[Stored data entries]
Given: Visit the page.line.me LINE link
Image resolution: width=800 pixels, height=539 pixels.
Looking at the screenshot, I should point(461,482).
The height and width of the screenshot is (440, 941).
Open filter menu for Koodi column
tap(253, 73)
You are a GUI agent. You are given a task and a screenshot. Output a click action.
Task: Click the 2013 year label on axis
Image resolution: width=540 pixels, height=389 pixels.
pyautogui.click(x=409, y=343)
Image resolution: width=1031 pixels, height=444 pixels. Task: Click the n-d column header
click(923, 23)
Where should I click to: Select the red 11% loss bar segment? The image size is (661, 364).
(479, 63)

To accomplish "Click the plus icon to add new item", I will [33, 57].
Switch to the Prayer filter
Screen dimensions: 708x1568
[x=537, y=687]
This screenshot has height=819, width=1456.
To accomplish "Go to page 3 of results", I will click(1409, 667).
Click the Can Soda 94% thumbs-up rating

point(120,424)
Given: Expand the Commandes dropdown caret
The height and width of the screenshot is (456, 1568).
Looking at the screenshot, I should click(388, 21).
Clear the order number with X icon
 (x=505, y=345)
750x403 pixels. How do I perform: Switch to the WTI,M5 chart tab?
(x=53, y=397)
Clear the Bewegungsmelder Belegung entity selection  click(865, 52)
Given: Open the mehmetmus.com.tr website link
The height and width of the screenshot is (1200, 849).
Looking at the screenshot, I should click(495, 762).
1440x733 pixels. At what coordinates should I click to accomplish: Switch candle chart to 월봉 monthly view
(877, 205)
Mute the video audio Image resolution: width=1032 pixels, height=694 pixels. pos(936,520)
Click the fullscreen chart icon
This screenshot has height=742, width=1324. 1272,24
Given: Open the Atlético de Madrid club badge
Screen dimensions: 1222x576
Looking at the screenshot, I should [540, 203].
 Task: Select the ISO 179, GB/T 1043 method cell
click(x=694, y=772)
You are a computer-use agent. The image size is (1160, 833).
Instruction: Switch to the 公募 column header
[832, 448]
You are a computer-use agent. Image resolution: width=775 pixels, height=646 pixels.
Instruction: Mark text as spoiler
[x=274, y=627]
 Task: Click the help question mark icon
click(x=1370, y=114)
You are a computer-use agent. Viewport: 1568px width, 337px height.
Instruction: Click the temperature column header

» What the task asks: Your task is to copy every record exactly.

» Completed task:
Given: Visit the page.line.me LINE link
Image resolution: width=800 pixels, height=539 pixels.
Looking at the screenshot, I should point(461,482).
The height and width of the screenshot is (440, 941).
Open filter menu for Koodi column
tap(253, 73)
You are a GUI agent. You are given a task and a screenshot. Output a click action.
Task: Click the 2013 year label on axis
Image resolution: width=540 pixels, height=389 pixels.
pyautogui.click(x=409, y=343)
Image resolution: width=1031 pixels, height=444 pixels. Task: Click the n-d column header
click(923, 23)
Where should I click to: Select the red 11% loss bar segment? The image size is (661, 364).
(479, 63)

To accomplish "Click the plus icon to add new item", I will [33, 57].
Switch to the Prayer filter
Screen dimensions: 708x1568
[x=537, y=687]
This screenshot has height=819, width=1456.
To accomplish "Go to page 3 of results", I will click(1409, 667).
Click the Can Soda 94% thumbs-up rating

point(120,424)
Given: Expand the Commandes dropdown caret
The height and width of the screenshot is (456, 1568).
Looking at the screenshot, I should click(388, 21).
Clear the order number with X icon
 (x=505, y=345)
750x403 pixels. How do I perform: Switch to the WTI,M5 chart tab?
(x=53, y=397)
Clear the Bewegungsmelder Belegung entity selection  click(865, 52)
Given: Open the mehmetmus.com.tr website link
The height and width of the screenshot is (1200, 849).
Looking at the screenshot, I should click(495, 762).
1440x733 pixels. At what coordinates should I click to accomplish: Switch candle chart to 월봉 monthly view
(877, 205)
Mute the video audio Image resolution: width=1032 pixels, height=694 pixels. pos(936,520)
Click the fullscreen chart icon
This screenshot has height=742, width=1324. 1272,24
Given: Open the Atlético de Madrid club badge
Screen dimensions: 1222x576
Looking at the screenshot, I should [540, 203].
 Task: Select the ISO 179, GB/T 1043 method cell
click(x=694, y=772)
You are a computer-use agent. The image size is (1160, 833).
Instruction: Switch to the 公募 column header
[832, 448]
You are a computer-use agent. Image resolution: width=775 pixels, height=646 pixels.
Instruction: Mark text as spoiler
[x=274, y=627]
 Task: Click the help question mark icon
click(x=1370, y=114)
You are a computer-use agent. Viewport: 1568px width, 337px height.
Instruction: Click the temperature column header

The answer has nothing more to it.